I don't say he “can't” comment, but I push back. I don't support the ideas of Kirk, but he's not my rep, I didn't vote for him, he's not in my state. I *do* respect the will of the voters he *does* represent.
Did Rep. Kirk succeed in passing a federal law that limits all our rights? No, he did not. He is drafting legislation, as one representative in one state, but I don't see that it has succeeded even on a state level, let alone a national level. It fulfills the need of letting people express themselves, a kind of public forum, that they wish these powerfully influential media devices called virtual worlds to have some regulation. I sure don't have a problem with them exercising that will, and having that freedom of expression.

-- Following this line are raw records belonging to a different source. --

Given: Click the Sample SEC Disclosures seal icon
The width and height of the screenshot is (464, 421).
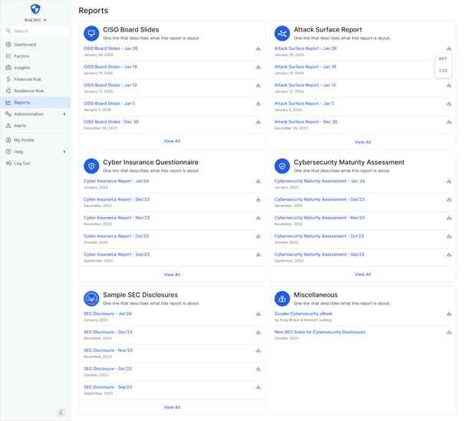Looking at the screenshot, I should (x=91, y=298).
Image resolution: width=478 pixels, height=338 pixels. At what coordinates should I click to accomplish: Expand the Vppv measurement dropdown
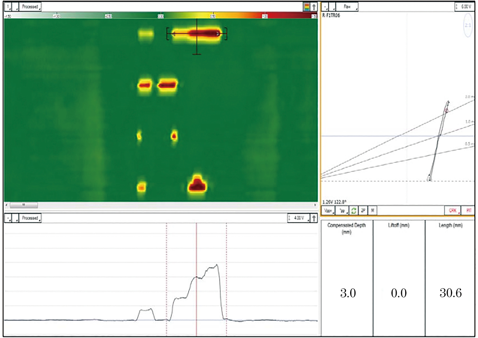(328, 211)
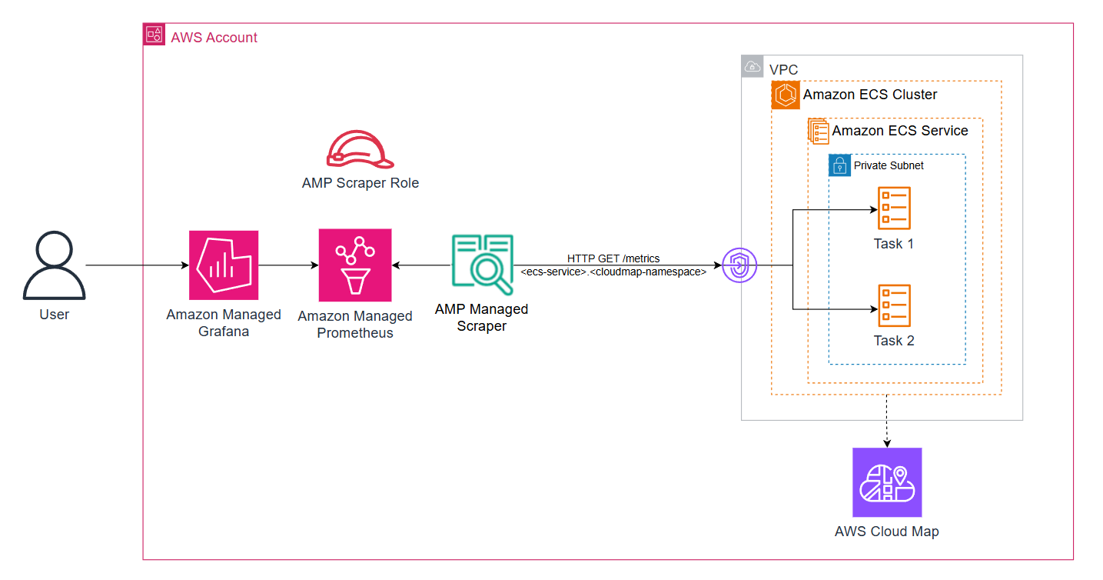
Task: Select the Task 2 container icon
Action: pyautogui.click(x=893, y=305)
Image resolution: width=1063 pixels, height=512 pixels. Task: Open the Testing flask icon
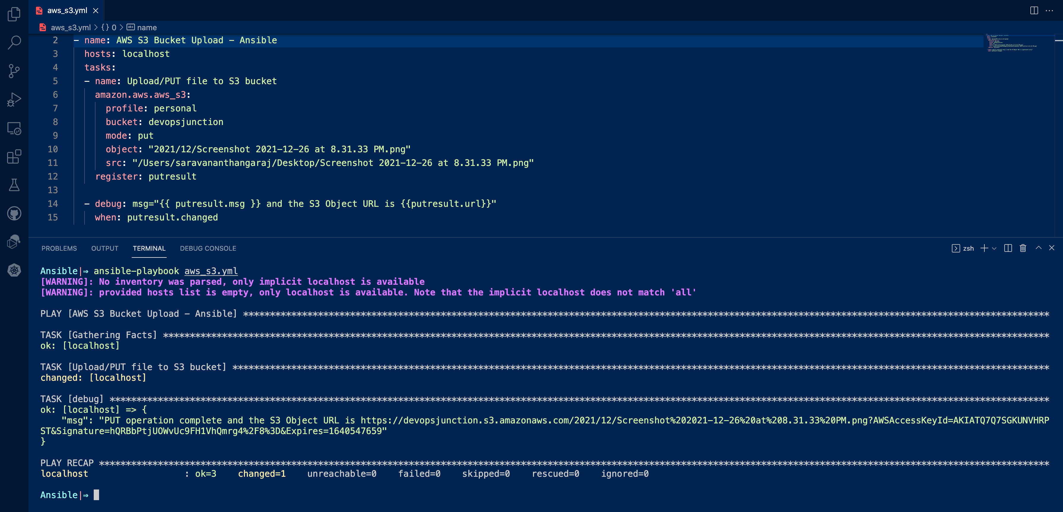(14, 185)
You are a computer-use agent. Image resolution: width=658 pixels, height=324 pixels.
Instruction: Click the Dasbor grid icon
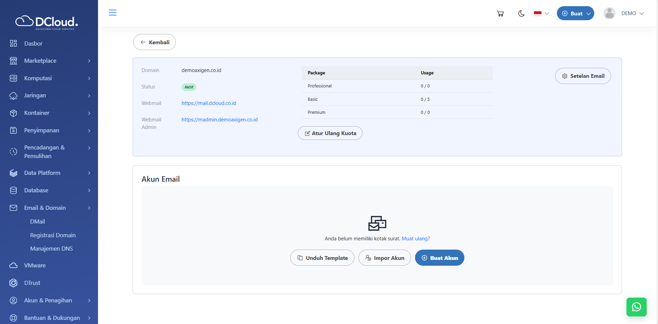tap(13, 44)
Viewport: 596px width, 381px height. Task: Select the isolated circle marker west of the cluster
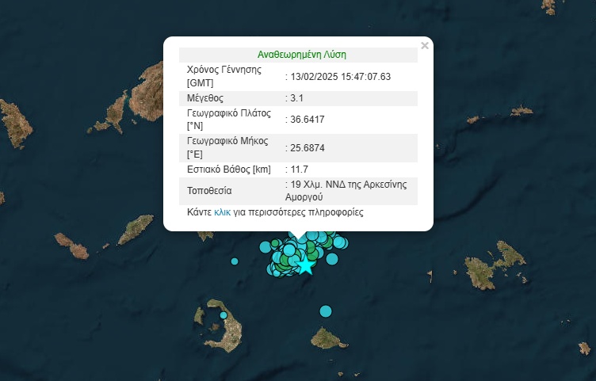[x=235, y=261]
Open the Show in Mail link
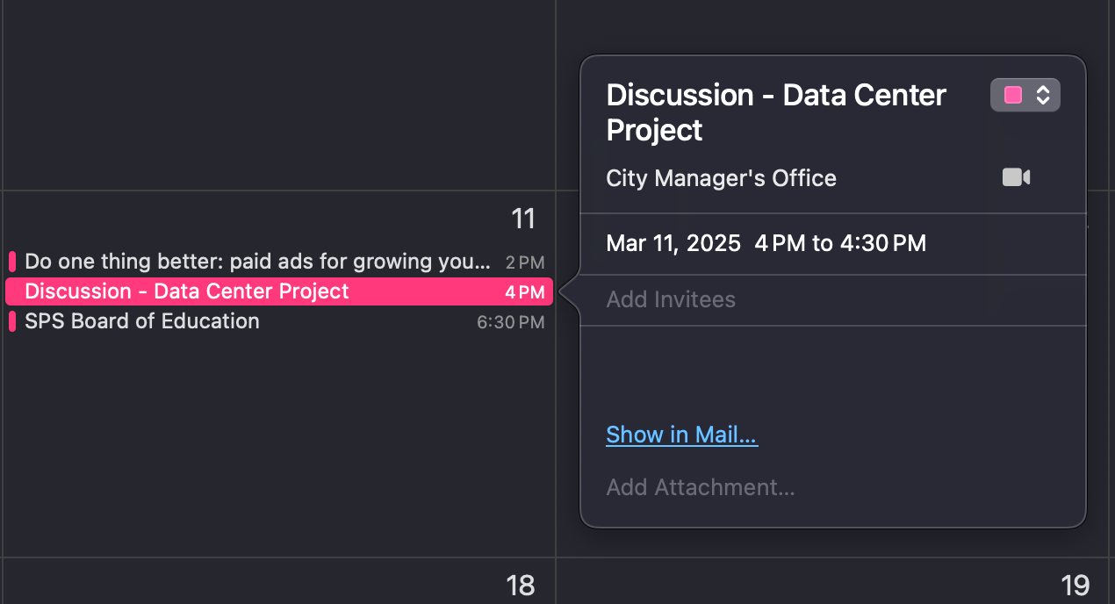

So often those on the hard left want freedom of expression for themselves, and not for others, and want to express, but never be pushed back.
It's not about “technology” — which you invoke to hide behind “technical” solutions when in fact it is a social issue. No, you do not get to impose your hedonism and licentiousness on others. That's as oppressive as them imposing their more conservative lifestyle on you.
And the point of the OP's post is to try to STOP what is the expression of the electorate of another country, and I'm sorry, but they DO NOT get to do that. Not in the name of technology, of “global” industry or any other fake utopian notion.
Prokofy Neva says
The global financial crisis is not “U.S. instigated”, that's silly. You might better blame China, and other countries that benefited from loaning money to the U.S., hmm?
As for Iraq, sounds like your problem is with your own country's leadership, really, not with Bush. Sounds like you can't get your way, and that your fellow Australians don't do what you wish.
Website Monitoring says
I don't see a big problem in blocking access to Second Life servers as well as to online games, erotics and other undesired content for kids. But there is a problem: children will find something else to entertain themselves using internet. WWW is billions of webpages, games, tv shows and of course Second Life isn't the source of all the world's evil to be banned.
Mr. Kirk is trying to treat symptoms, not the cause, that's his mistake.
Website Monitoring says
I don't see a big problem in blocking access to Second Life servers as well as to online games, erotics and other undesired content for kids. But there is a problem: children will find something else to entertain themselves using internet. WWW is billions of webpages, games, tv shows and of course Second Life isn't the source of all the world's evil to be banned.
Mr. Kirk is trying to treat symptoms, not the cause, that's his mistake.